Presently we are in the midst of a mutation, both forced - due to confinement - and unfinished - because the modalities of our future life are still too uncertain -. However, this pandemic has already affected our behavior within our interiors.
The major trends that have emerged ...
Teleworking obviously forced us to find a space to work in each of our homes. Redesigning was an urgent constraint. We did it with the means at hand - a piece of counter in the kitchen, a corner of our bedroom - but we are now seeing requests for permanent spaces, more comfortable, better defined, and above all, which are more discreet outside of the working hours. An office area is never superfluous, especially if you have growing children who will also need space to study. It seems logical that this demand for workspaces or studies becomes a constant.
These days the French and Italian media are announcing a shortage of paint in stores! Little wonder, we had some free time and realised that our interiors were neglected. Your home should make you want to stay there, display what you enjoy looking at, display your most beautiful collectibles, and make your interior more like you. The confinement acted here as a reminder: an interior must be functional and above all beautiful in the eyes of those who live there.
For months now, many of us have wanted a bigger kitchen to cook the organic products that we have grown accustomed to buying locally. The demand for bread making machines and yogurts is exploding but once we get back to a more ordinary situation will we continue to make our bread and yogurt? Will we not want to sit down in a pastry shop or a restaurant? So, is it worth buying appliances that will collect dust on countertops or that we may forget in the back of a cupboard?

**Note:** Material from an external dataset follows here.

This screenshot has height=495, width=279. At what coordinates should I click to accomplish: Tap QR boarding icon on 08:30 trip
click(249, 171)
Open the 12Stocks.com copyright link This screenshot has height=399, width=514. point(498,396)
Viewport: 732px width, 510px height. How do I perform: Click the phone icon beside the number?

The demand for real estate has evolved and gardens, terraces and other balconies are highly popular. It is the need for outdoor space rather than a sudden urge to get into gardening that motivates us right now so let’s be careful what we ask for and let the maintenance of an outdoor space not make us future slaves.
How do we imagine the interiors of the future?

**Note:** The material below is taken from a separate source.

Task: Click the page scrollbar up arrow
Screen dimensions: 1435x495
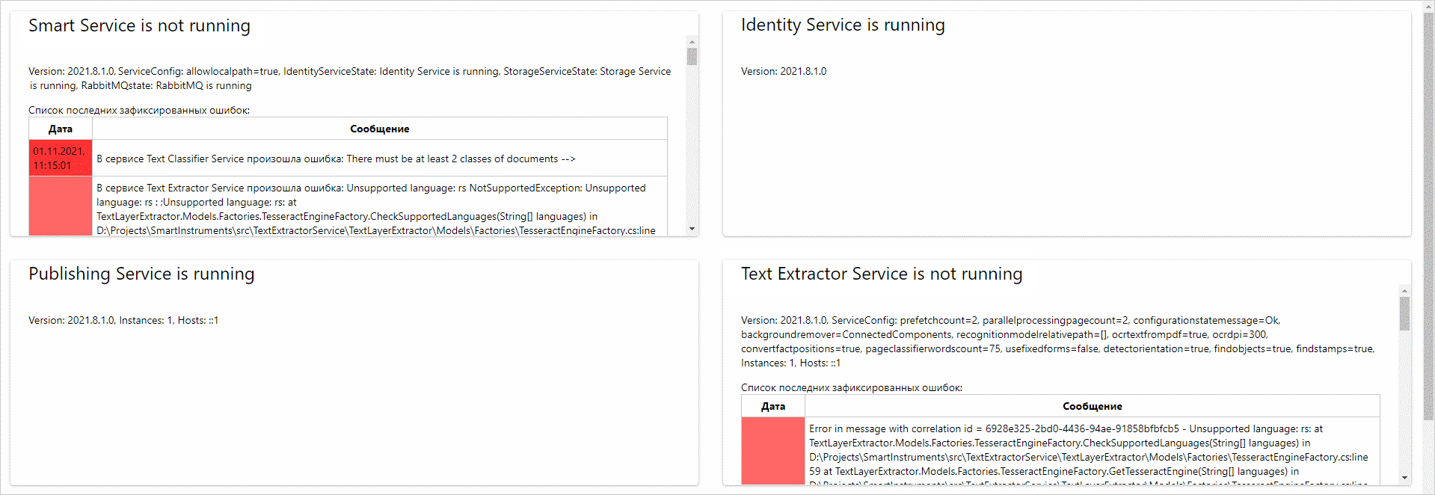Action: click(x=1428, y=5)
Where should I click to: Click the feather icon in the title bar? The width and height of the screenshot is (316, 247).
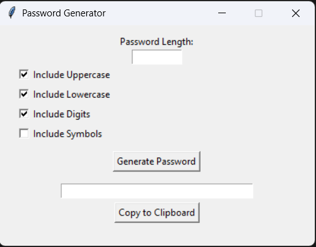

How many of you did not only tidy up but also declutter during confinement? With change also comes the time to take stock. Do we still need what we longed for a few years ago? Nowadays, do we all still dream of having several table sets? A day room for every day and a reception room for the big days? What big days? Is it still so useful? We are in the process of revising our priorities.
For a long time, many of my clients saw the proximity of their residence to their place of work as a primary and non-negotiable criterion? Finally, with teleworking, is it still essential? A bit of a distance, but a quieter place, a beautiful view and a change of scenery, isn't that more attractive? The distance from city centers is often accompanied by more reasonable prices and therefore allows spending to be redirected to other areas. Have you thought about an indoor swimming pool? A gym? A games room for billiards or electronic games?
It’s probably time to indulge yourself… Aren't the square meters of an unused dining room more useful for a leisure space?
The big question that remains is, without a doubt, a social one. How are we going to meet each other again? Are we going to meet at home or outside? Are we going to reinvest all the public places we have been deprived of or will we remain hermits anxious to protect ourselves? What about these redecorated interiors and these gardens full of plantations? Are we going to want to enjoy it as much tomorrow as we do today?